Release the pressure valve.

Every time I hear the phrase, I picture myself like a pipe full of steam or hot air, and taking the lid off. I can see it so clearly in my head. I feel my body exhale. I "sort of," release some pressure. Just enough to not explode. Then, I go right back into full throttle mode. Each and every time this happens, the voice gets a little louder. Release the pressure valve. It all came to head this week for Christmas. I decided I wasn't going to do ANY work whatsoever, Thursday, Friday or Saturday. I was going to chill and watch movies and do my puzzle. So I did. I still found myself setting a timer. Old habits die hard. Then, I was writing in my journal on a prompt about pleasure, and I thought to myself, "this puzzle is something that really brings me pleasure, so why the heck am I denying myself that?" What is it within me that says I have to earn it or stifle it or make it mean less?

I started seeing the pattern everywhere for myself, and I decided to do something about it. Many of you know I'm fairly strict with my eating. My body does better without dairy, gluten, sugar and soy, so I tend to avoid all those things. For three days this weekend, I went all out. We made sausage cheese balls and cinnamon rolls, cheese fondue and Christmas cookies. I ate nearly every hour of every day these last three days. And you know what? It was GLORIOUS. I didn't die, my stomach didn't get super upset, and I was ok. The world didn't end. And it honestly felt amazing to let the pressure go and enjoy all the foods I normally would at Christmas time. It really got thinking about all the ways I put pressure on myself to eat a certain way and do a certain thing, make a certain amount of money... and what is driving all that? Achievement? Or pleasure and love of the thing? Sometimes that can be a a fine line. I teach yoga because it gives me pleasure and I love it. The money I make is a bonus AND I need money to make a living. I do not eat gluten or dairy or sugar because my body does not respond well to those AND it's ok to treat myself once in a while. I'm seeing I can have both. I can have days where I do a puzzle all day, and days where, because of my schedule, I need to set a timer.

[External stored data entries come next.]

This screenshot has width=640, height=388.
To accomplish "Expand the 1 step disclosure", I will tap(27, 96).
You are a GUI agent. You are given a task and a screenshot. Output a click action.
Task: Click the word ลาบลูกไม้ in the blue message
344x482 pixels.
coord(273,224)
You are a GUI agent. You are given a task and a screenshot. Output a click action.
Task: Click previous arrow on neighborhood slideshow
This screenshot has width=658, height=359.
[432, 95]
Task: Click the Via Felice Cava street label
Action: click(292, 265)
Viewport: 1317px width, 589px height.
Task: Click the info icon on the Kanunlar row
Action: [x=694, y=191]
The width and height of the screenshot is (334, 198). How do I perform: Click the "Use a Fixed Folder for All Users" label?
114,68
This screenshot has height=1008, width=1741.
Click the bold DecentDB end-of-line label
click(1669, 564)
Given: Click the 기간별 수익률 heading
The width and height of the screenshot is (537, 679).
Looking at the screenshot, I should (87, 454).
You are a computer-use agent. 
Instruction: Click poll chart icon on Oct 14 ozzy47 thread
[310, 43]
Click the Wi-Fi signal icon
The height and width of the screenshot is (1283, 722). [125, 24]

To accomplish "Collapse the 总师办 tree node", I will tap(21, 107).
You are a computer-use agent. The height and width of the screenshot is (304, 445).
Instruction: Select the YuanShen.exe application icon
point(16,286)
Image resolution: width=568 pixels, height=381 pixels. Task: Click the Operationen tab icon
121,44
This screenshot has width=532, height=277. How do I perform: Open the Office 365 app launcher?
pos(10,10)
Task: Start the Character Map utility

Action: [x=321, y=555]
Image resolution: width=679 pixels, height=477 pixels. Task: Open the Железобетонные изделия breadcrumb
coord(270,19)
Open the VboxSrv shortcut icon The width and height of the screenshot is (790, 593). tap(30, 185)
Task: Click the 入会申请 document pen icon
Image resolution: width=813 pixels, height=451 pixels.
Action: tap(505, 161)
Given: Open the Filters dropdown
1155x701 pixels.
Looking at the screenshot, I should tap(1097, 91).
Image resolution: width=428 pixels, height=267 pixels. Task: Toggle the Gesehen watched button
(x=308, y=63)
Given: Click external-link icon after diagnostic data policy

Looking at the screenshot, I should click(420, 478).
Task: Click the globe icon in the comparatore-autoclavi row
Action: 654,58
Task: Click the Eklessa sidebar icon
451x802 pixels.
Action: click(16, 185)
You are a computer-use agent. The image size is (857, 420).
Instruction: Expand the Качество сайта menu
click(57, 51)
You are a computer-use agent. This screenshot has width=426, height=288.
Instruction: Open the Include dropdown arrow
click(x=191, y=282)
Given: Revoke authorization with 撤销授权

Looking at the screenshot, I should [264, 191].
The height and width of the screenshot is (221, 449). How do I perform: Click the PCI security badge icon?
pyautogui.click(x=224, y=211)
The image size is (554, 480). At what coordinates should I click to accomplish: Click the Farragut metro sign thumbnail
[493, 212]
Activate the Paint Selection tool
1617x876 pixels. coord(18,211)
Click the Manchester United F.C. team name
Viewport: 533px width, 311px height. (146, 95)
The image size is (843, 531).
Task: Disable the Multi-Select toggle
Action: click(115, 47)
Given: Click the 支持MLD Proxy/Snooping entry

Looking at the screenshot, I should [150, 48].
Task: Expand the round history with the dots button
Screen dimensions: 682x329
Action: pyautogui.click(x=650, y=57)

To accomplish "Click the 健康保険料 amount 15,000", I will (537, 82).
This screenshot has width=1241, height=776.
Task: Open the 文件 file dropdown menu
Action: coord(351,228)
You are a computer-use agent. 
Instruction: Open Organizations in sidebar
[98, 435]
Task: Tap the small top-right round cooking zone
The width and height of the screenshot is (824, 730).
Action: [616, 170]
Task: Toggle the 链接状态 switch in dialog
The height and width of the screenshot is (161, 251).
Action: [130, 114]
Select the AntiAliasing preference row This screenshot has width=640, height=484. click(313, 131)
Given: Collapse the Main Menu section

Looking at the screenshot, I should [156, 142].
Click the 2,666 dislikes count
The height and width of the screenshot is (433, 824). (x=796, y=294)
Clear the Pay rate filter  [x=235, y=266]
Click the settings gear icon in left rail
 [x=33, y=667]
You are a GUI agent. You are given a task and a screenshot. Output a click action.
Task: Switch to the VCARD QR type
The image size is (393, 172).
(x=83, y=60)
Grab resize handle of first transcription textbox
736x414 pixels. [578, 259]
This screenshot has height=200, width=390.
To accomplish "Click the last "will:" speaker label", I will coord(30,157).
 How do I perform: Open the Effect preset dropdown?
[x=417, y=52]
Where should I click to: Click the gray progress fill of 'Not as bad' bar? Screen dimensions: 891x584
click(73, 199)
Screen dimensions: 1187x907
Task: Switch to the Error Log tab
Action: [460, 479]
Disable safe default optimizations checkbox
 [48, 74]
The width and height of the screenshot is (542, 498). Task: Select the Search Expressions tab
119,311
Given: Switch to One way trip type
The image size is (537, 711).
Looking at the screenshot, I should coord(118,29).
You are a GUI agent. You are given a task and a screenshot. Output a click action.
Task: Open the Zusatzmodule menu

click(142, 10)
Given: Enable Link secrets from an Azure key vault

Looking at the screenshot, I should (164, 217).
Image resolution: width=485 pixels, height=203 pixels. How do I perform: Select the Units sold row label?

As we approach the end of this wild year, and we inevitably start reflecting on all that has happened in 2020, I'd encourage you to join me in the practice of releasing the pressure. So you didn't do all the things you wanted to this year (or maybe you did and you crushed it.) So you aren't where you want to be (or you are). So you made some bad choices (or you didn't). It's all good. I'm learning right now that a big part of life is letting of all the expectations and the pressure to be, do, act, seem perfect.... and just practice BEING in all the ups, downs, and sideways moments. It's those times, when I'm truly IN whatever I'm doing, that I'm the happiest.

I'm working today, and I'm happy about it. It feels good to type these words and I'm energized and I'm giving myself that pleasure. Just like I gave myself the pleasure and joy of eating ALL the cheese fondue. I'm going to continue to practice releasing the pressure valve, and give myself a shit ton of grace when I forget to.

I hope you will do the same.

Here's to releasing the pressure, to giving grace, and to BEING in all the moments of our lives for the rest of this year and into 2021.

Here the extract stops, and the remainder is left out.